TASK –
Copy every line below precisely, leaving nothing out.

** Opening GIVEN INFORMATION block **

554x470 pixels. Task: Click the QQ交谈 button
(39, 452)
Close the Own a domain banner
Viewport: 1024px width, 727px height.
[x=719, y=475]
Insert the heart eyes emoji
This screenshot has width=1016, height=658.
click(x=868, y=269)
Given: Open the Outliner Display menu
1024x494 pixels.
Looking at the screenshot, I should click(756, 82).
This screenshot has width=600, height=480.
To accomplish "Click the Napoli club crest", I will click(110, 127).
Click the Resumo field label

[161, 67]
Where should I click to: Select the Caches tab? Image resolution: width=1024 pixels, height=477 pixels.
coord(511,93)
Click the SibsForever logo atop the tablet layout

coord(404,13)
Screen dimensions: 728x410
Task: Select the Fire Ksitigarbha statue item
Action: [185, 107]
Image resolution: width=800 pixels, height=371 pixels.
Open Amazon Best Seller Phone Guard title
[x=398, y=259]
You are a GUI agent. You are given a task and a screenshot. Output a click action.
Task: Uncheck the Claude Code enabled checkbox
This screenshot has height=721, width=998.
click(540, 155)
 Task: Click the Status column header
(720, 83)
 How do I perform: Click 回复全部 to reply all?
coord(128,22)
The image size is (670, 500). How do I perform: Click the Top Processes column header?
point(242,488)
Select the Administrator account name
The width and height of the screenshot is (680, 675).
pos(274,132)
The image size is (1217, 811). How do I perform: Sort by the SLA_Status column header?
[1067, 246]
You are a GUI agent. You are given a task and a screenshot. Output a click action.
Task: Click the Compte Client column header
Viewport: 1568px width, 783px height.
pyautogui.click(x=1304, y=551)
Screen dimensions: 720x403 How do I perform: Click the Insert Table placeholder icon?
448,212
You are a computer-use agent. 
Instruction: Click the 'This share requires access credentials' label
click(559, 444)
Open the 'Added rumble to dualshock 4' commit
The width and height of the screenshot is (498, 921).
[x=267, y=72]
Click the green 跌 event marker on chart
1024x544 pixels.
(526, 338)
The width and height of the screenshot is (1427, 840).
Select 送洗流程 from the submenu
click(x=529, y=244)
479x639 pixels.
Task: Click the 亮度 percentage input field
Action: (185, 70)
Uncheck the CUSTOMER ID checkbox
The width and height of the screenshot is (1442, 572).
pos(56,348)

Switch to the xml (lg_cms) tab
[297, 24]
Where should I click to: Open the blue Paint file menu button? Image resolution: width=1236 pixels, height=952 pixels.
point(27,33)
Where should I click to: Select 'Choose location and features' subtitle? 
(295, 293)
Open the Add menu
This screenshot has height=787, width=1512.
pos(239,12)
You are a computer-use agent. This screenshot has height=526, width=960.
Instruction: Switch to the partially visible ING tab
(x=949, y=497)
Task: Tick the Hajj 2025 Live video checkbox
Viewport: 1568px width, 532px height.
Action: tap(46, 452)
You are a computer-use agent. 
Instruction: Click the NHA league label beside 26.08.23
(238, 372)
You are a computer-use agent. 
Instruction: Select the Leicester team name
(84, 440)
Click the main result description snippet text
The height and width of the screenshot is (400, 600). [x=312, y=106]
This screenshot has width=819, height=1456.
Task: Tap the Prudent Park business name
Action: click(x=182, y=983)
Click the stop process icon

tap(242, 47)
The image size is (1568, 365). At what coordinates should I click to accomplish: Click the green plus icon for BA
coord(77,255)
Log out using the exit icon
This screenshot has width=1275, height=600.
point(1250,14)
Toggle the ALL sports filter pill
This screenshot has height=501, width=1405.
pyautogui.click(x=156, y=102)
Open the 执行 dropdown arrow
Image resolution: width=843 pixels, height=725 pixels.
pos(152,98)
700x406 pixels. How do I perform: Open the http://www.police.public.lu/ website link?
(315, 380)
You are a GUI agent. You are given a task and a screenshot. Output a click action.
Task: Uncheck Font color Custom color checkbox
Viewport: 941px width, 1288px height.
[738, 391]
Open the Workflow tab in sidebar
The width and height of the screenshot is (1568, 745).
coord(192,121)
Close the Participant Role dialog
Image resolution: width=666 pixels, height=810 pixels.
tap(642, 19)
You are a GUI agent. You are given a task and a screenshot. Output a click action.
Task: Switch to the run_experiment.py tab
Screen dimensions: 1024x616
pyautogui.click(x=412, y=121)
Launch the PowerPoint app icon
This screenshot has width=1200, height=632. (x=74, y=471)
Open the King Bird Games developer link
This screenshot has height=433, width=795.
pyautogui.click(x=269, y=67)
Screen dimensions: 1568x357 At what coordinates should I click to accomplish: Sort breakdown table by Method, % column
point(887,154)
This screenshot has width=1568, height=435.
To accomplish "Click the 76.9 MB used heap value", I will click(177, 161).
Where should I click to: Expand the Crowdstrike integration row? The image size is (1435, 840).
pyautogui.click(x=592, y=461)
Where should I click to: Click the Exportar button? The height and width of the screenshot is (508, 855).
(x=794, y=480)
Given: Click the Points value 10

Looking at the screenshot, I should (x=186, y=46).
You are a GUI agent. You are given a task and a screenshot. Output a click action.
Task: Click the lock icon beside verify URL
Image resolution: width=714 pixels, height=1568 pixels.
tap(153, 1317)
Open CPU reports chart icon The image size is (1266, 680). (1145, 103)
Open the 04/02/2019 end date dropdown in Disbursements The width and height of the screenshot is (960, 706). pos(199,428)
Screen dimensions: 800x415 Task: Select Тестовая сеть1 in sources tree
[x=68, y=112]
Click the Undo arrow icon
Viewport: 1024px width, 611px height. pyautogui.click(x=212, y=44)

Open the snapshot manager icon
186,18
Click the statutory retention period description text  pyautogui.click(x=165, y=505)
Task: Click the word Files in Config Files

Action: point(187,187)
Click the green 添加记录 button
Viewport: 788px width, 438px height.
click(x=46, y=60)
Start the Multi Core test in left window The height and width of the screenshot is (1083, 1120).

** Closing GIVEN INFORMATION block **

SOLUTION FOR THIS EXERCISE –
554x470 pixels. Task: Click the QQ交谈 button
(39, 452)
Close the Own a domain banner
Viewport: 1024px width, 727px height.
[x=719, y=475]
Insert the heart eyes emoji
This screenshot has width=1016, height=658.
click(x=868, y=269)
Given: Open the Outliner Display menu
1024x494 pixels.
Looking at the screenshot, I should click(756, 82).
This screenshot has width=600, height=480.
To accomplish "Click the Napoli club crest", I will click(110, 127).
Click the Resumo field label

[161, 67]
Where should I click to: Select the Caches tab? Image resolution: width=1024 pixels, height=477 pixels.
coord(511,93)
Click the SibsForever logo atop the tablet layout

coord(404,13)
Screen dimensions: 728x410
Task: Select the Fire Ksitigarbha statue item
Action: [185, 107]
Image resolution: width=800 pixels, height=371 pixels.
Open Amazon Best Seller Phone Guard title
[x=398, y=259]
You are a GUI agent. You are given a task and a screenshot. Output a click action.
Task: Uncheck the Claude Code enabled checkbox
This screenshot has height=721, width=998.
click(540, 155)
 Task: Click the Status column header
(720, 83)
 How do I perform: Click 回复全部 to reply all?
coord(128,22)
The image size is (670, 500). How do I perform: Click the Top Processes column header?
point(242,488)
Select the Administrator account name
The width and height of the screenshot is (680, 675).
pos(274,132)
The image size is (1217, 811). How do I perform: Sort by the SLA_Status column header?
[1067, 246]
You are a GUI agent. You are given a task and a screenshot. Output a click action.
Task: Click the Compte Client column header
Viewport: 1568px width, 783px height.
pyautogui.click(x=1304, y=551)
Screen dimensions: 720x403 How do I perform: Click the Insert Table placeholder icon?
448,212
You are a computer-use agent. 
Instruction: Click the 'This share requires access credentials' label
click(559, 444)
Open the 'Added rumble to dualshock 4' commit
The width and height of the screenshot is (498, 921).
[x=267, y=72]
Click the green 跌 event marker on chart
1024x544 pixels.
(526, 338)
The width and height of the screenshot is (1427, 840).
Select 送洗流程 from the submenu
click(x=529, y=244)
479x639 pixels.
Task: Click the 亮度 percentage input field
Action: (185, 70)
Uncheck the CUSTOMER ID checkbox
The width and height of the screenshot is (1442, 572).
pos(56,348)

Switch to the xml (lg_cms) tab
[297, 24]
Where should I click to: Open the blue Paint file menu button? Image resolution: width=1236 pixels, height=952 pixels.
point(27,33)
Where should I click to: Select 'Choose location and features' subtitle? 
(295, 293)
Open the Add menu
This screenshot has height=787, width=1512.
pos(239,12)
You are a computer-use agent. This screenshot has height=526, width=960.
Instruction: Switch to the partially visible ING tab
(x=949, y=497)
Task: Tick the Hajj 2025 Live video checkbox
Viewport: 1568px width, 532px height.
Action: tap(46, 452)
You are a computer-use agent. 
Instruction: Click the NHA league label beside 26.08.23
(238, 372)
You are a computer-use agent. 
Instruction: Select the Leicester team name
(84, 440)
Click the main result description snippet text
The height and width of the screenshot is (400, 600). [x=312, y=106]
This screenshot has width=819, height=1456.
Task: Tap the Prudent Park business name
Action: click(x=182, y=983)
Click the stop process icon

tap(242, 47)
The image size is (1568, 365). At what coordinates should I click to accomplish: Click the green plus icon for BA
coord(77,255)
Log out using the exit icon
This screenshot has width=1275, height=600.
point(1250,14)
Toggle the ALL sports filter pill
This screenshot has height=501, width=1405.
pyautogui.click(x=156, y=102)
Open the 执行 dropdown arrow
Image resolution: width=843 pixels, height=725 pixels.
pos(152,98)
700x406 pixels. How do I perform: Open the http://www.police.public.lu/ website link?
(315, 380)
You are a GUI agent. You are given a task and a screenshot. Output a click action.
Task: Uncheck Font color Custom color checkbox
Viewport: 941px width, 1288px height.
[738, 391]
Open the Workflow tab in sidebar
The width and height of the screenshot is (1568, 745).
coord(192,121)
Close the Participant Role dialog
Image resolution: width=666 pixels, height=810 pixels.
tap(642, 19)
You are a GUI agent. You are given a task and a screenshot. Output a click action.
Task: Switch to the run_experiment.py tab
Screen dimensions: 1024x616
pyautogui.click(x=412, y=121)
Launch the PowerPoint app icon
This screenshot has width=1200, height=632. (x=74, y=471)
Open the King Bird Games developer link
This screenshot has height=433, width=795.
pyautogui.click(x=269, y=67)
Screen dimensions: 1568x357 At what coordinates should I click to accomplish: Sort breakdown table by Method, % column
point(887,154)
This screenshot has width=1568, height=435.
To accomplish "Click the 76.9 MB used heap value", I will click(177, 161).
Where should I click to: Expand the Crowdstrike integration row? The image size is (1435, 840).
pyautogui.click(x=592, y=461)
Where should I click to: Click the Exportar button? The height and width of the screenshot is (508, 855).
(x=794, y=480)
Given: Click the Points value 10

Looking at the screenshot, I should (x=186, y=46).
You are a GUI agent. You are given a task and a screenshot. Output a click action.
Task: Click the lock icon beside verify URL
Image resolution: width=714 pixels, height=1568 pixels.
tap(153, 1317)
Open CPU reports chart icon The image size is (1266, 680). (1145, 103)
Open the 04/02/2019 end date dropdown in Disbursements The width and height of the screenshot is (960, 706). pos(199,428)
Screen dimensions: 800x415 Task: Select Тестовая сеть1 in sources tree
[x=68, y=112]
Click the Undo arrow icon
Viewport: 1024px width, 611px height. pyautogui.click(x=212, y=44)

Open the snapshot manager icon
186,18
Click the statutory retention period description text  pyautogui.click(x=165, y=505)
Task: Click the word Files in Config Files

Action: point(187,187)
Click the green 添加记录 button
Viewport: 788px width, 438px height.
click(x=46, y=60)
Start the Multi Core test in left window The height and width of the screenshot is (1083, 1120).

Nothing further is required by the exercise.